Segment Start: DATA TO EXAMINE

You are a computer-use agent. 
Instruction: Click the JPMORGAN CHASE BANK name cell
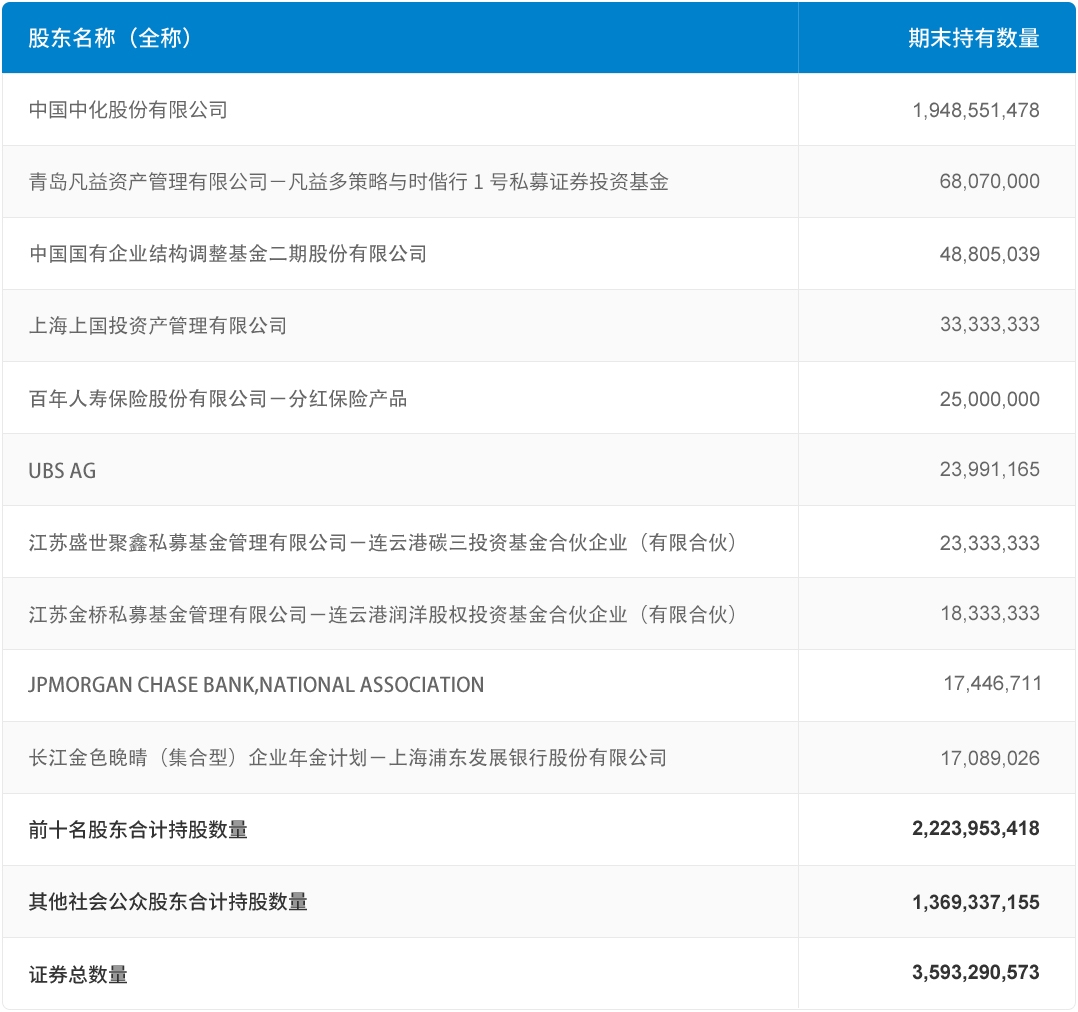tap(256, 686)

Segment End: DATA TO EXAMINE
Segment Start: DATA TO EXAMINE

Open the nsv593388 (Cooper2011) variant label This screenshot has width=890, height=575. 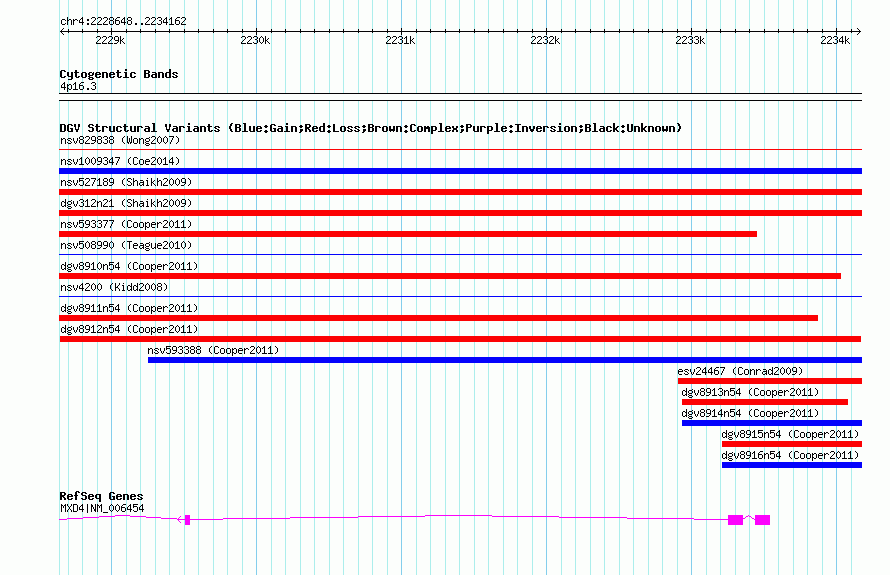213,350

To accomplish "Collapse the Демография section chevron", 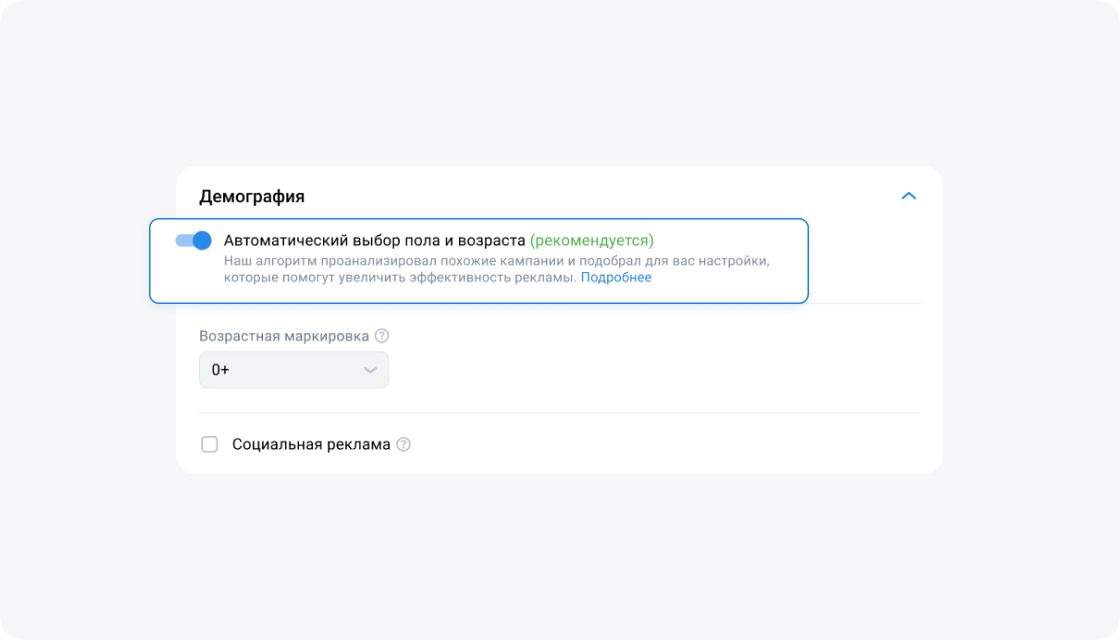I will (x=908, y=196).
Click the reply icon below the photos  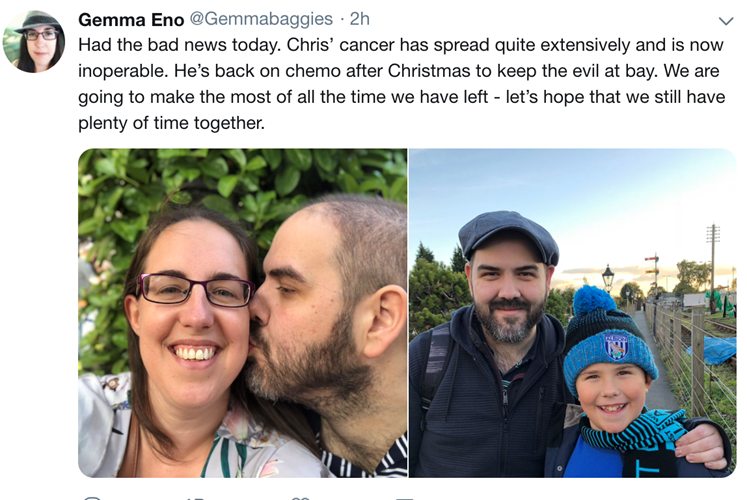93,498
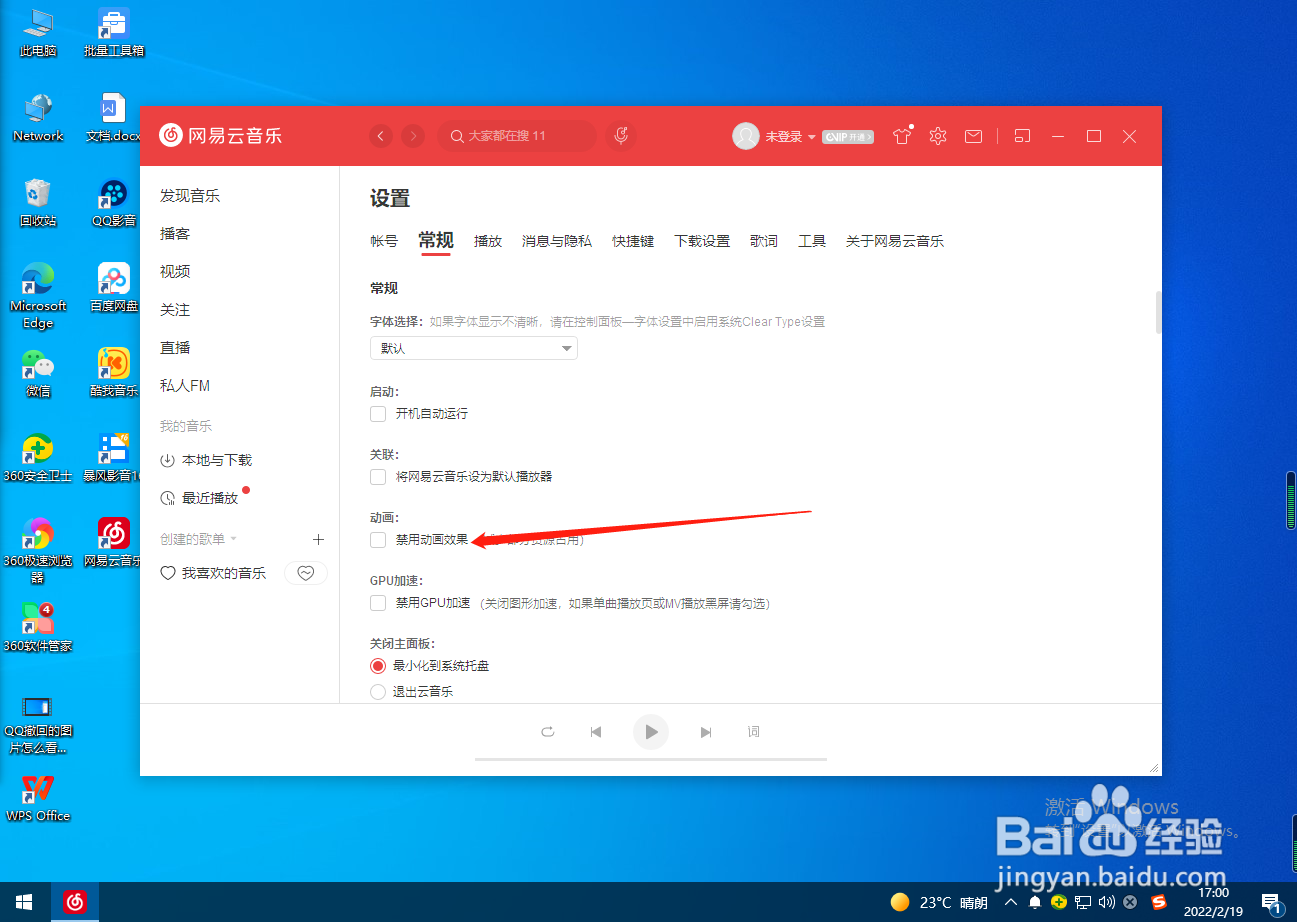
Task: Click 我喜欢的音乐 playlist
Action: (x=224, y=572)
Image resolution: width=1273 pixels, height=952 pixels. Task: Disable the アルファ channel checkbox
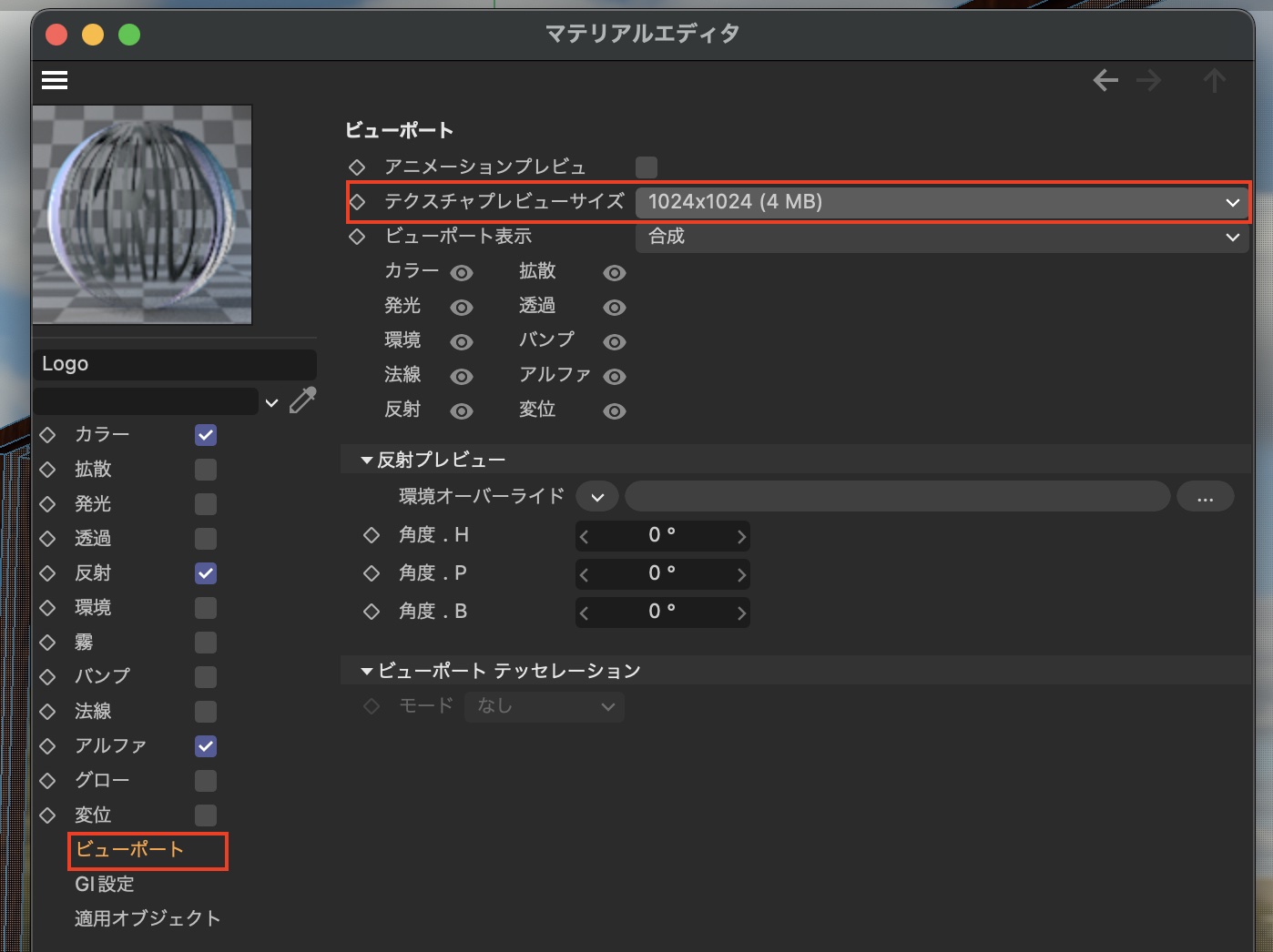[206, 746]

Segment End: DATA TO EXAMINE
Segment Start: DATA TO EXAMINE

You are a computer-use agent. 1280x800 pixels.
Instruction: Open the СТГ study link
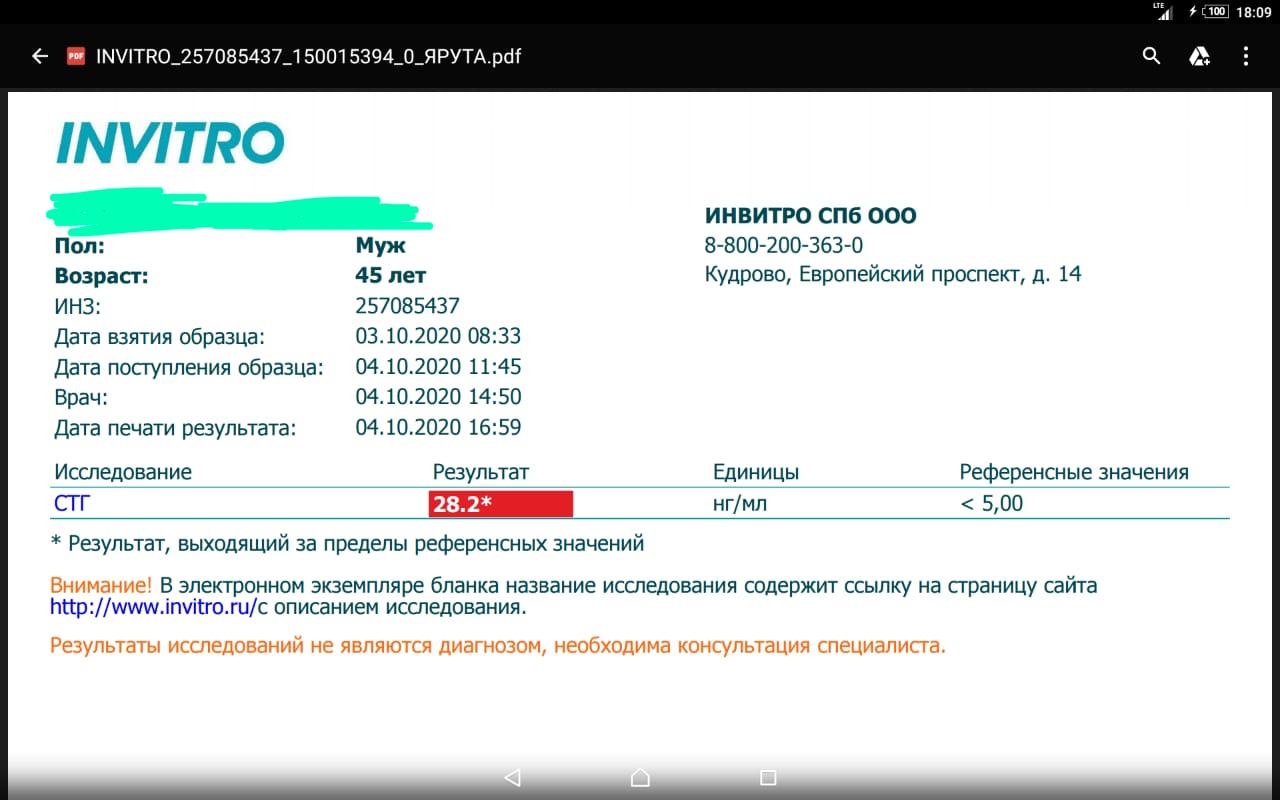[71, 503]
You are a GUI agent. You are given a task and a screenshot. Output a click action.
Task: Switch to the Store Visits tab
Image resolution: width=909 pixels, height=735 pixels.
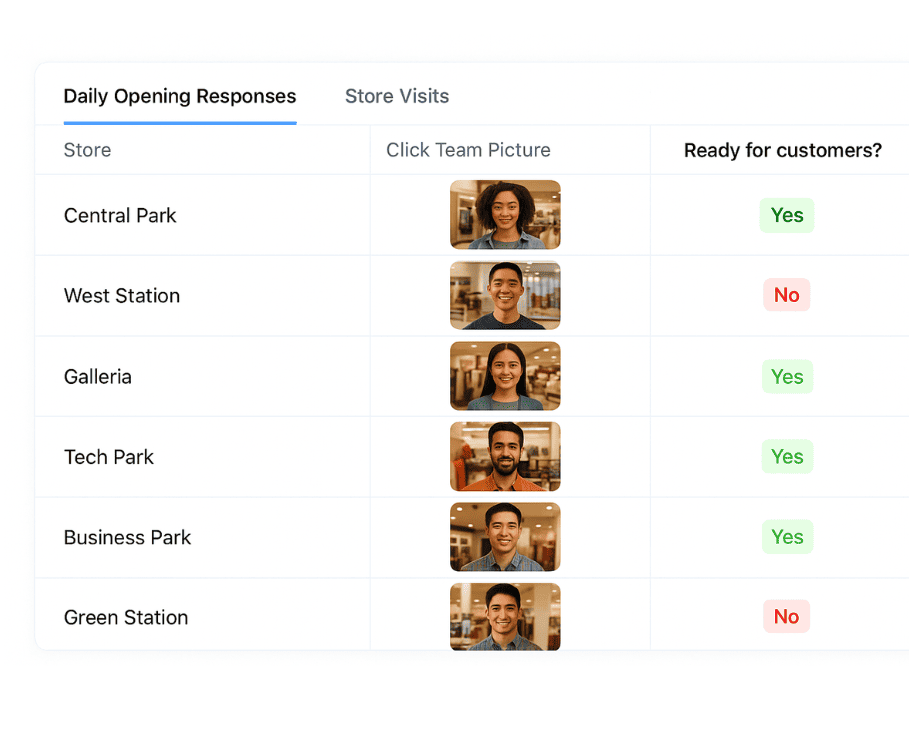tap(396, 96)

Segment End: DATA TO EXAMINE

### PROBLEM TO WORK ON
Please copy every line in the entries where "computer" appears.

### RESULT
You are a computer-use agent. 
You are a computer-use agent. 1280x800 pixels.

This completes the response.